* _THE EXERCISE_
Reproduce the material word for word from the line that contains "The width and height of the screenshot is (323, 255)." through the end of the material. Leave the pictures out of your copy.

· · · · · · ·

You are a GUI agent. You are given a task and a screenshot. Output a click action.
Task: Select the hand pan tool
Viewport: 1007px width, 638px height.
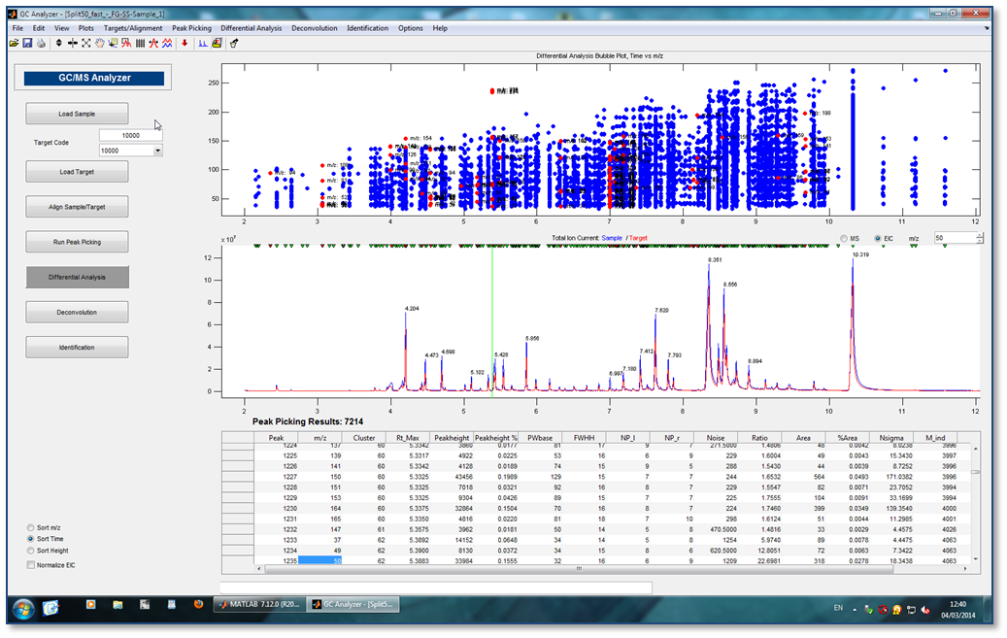click(x=98, y=44)
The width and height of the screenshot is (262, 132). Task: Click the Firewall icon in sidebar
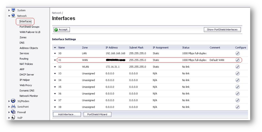click(13, 112)
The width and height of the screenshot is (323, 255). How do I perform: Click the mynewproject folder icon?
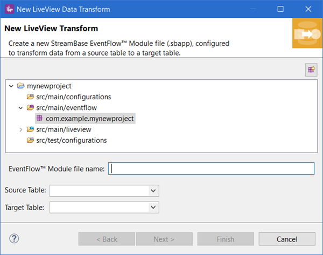21,86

· · · · · · ·

* _CORRECT RESULT_
The width and height of the screenshot is (323, 255). How do I perform: Click the mynewproject folder icon?
21,86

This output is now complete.